Tonawanda News


July 4, 2014

ADAMCZYK: A cool, crazy, beautiful world

Tonawanda News — Somehow we’re supposed to be involved, deeply, truly involved, in soccer.

They, by which I mean the world other than what’s north of the Rio Grande, anticipate the World Cup every four years, and it causes little more than a ripple in the United States, even when it was held in the U.S. in 1994. Since it’s soccer, it’s not baseball/ football/ basketball/ hockey. It’s the sport little kids in America play. It’s the sport on which suburban soccer moms overdosed.

So why the sudden surge of excitement, the pants-wetting thrill of it all? The standard answers are secondary to what I’ve deduced is the real reason.

The World Cup looks great, phenomenally and compellingly great, on high-definition television. The rules are easy to comprehend and the camera angles are exceptional. It is colorful and exhilarating. The athletes are visible – no football padding here – and the joys and sweat and disappointments and muscle flexing and legitimate pains and fake agonies are evident. For a sport that goes back to whenever mankind first kicked something for the sake of pleasure, it looks made for television.

Sit down in front of the television, and suddenly you’ve joined something globally bigger than yourself, the way a woman baking bread in a kitchen does not think about it but is part of a chain of women, doing the same thing, going back millennia in time. The same sit-there-and-watch is happening in Jamaica, England, China, Latin America, the Middle East. Even New Year’s Eve is sliced and staggered by time zones.

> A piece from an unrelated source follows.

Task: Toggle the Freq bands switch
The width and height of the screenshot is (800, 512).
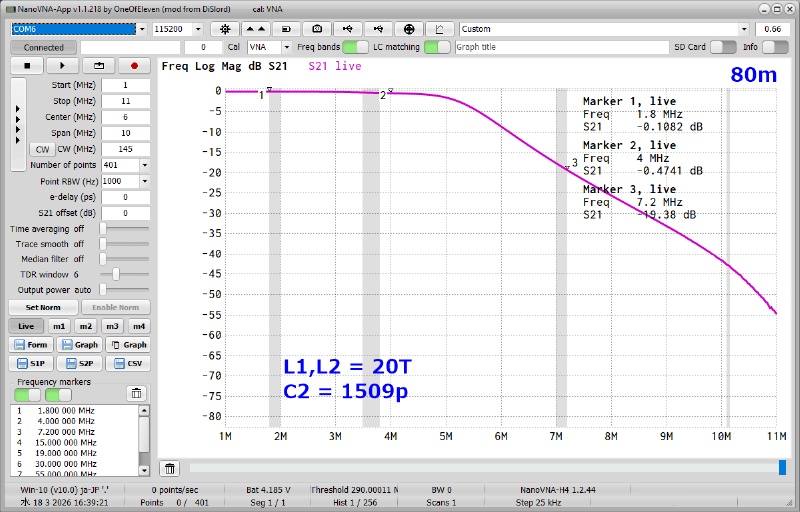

There is drama in most sporting endeavors. That’s why we care about them, but it is truly on display in soccer’s biggest tournament, especially if observed through the window of a high-def television. Add the views of the shiny and elegant new stadiums around Brazil (don’t worry, you didn’t pay for them), the wackily-dressed spectators, the good-looking spectators, the weather (rainy, for the most part) and the charmingly bizarre nomenclature of the sport (winning teams do not “advance,” they are “put through”), and I can understand why soccer matches, at this level, are regarded by dedicated fans as slow-motion, ninety-minute heart attacks.